Santa Fe

Santa Fe, New Mexico is the second oldest continuously occupied town in what is today the U.S. (after St. Augustine, Florida in 1565), being founded sometime between 1604 and 1608.

Originally called Villa Real de Santa Fe de San Francisco, it was built on the site of an abandoned pueblo and became the capital of Spanish New Mexico, which for decades formed a province detached from the other Spanish holding to the south and comprised a 250 mile strip along the Rio Grande.

By 1630, Santa Fe had a population of 250 Spaniards, 700 natives and some 50 of mixed descent.
A native uprising in 1680 caused the destruction of the town and the departure of the Spanish for 13 years, at which time 800 colonists re-occupied Santa Fe.

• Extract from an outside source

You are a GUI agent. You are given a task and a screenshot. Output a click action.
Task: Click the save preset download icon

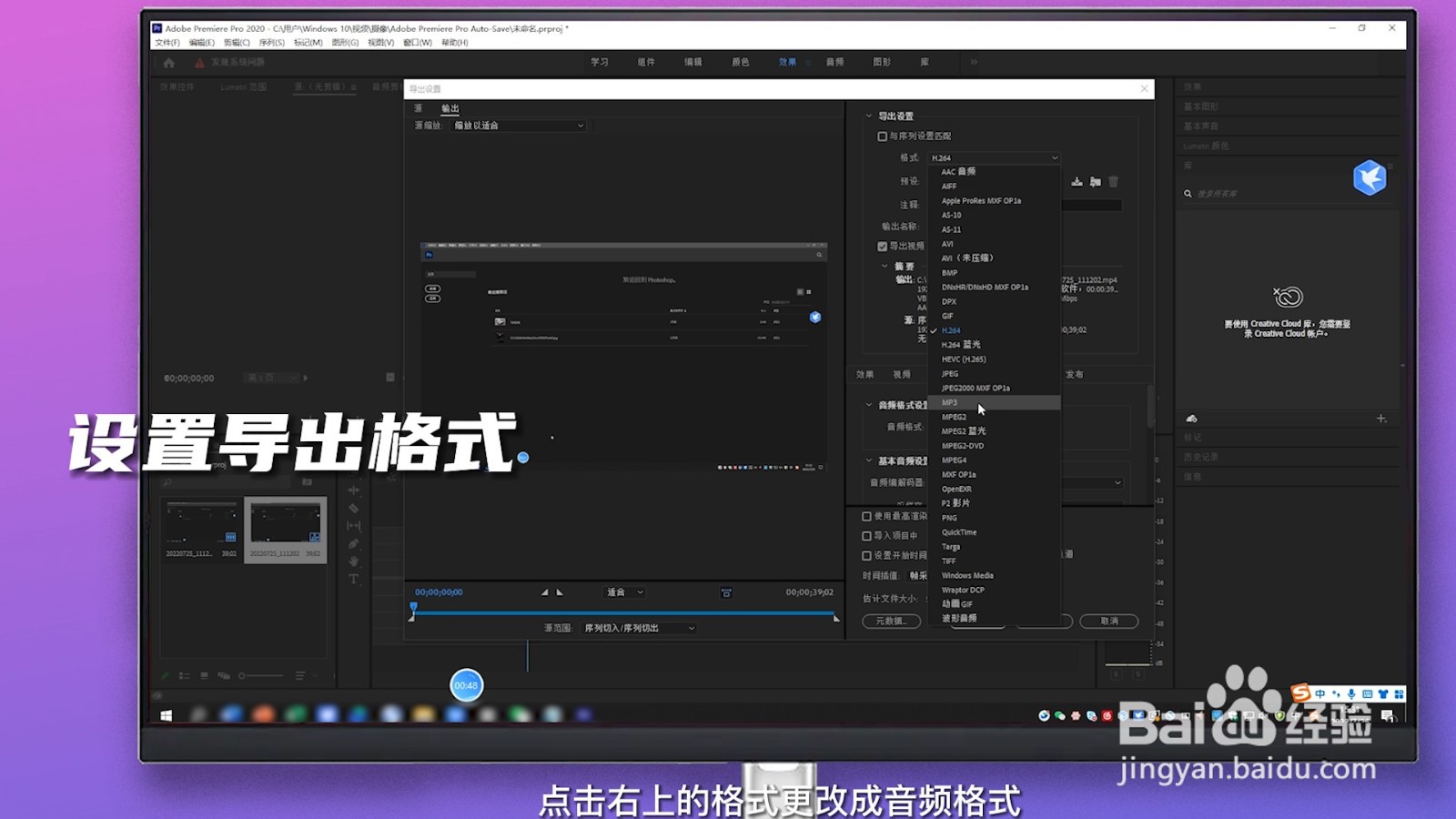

A brisk trade in pelts, sheep and wine developed and the town became entrepot of commerce in the Old Southwest, especially after Mexican independence and the opening of the Santa Fe Trail in 1821.

In 1848 Mexican territory north of the Rio Grande and Gila rivers passed to the U.S. and the 1880 appearance of the railroad in Santa Fe changed the town forever.

Facing the plaza of the old town is the old Governor's Palace, a low adobe structure used by Spanish, Mexican and U.S. governors through 1909. In this building, Gen. Lew Wallace (governor 1878-81) finished writing his book Ben Hur.
The chapel of San Miguel was built around the middle of the 17th century, rebuilt in 1710, but has been greatly altered in recent times.
The cathedral of San Francisco, it is said, is built on the foundations of church buildings going back to 1627.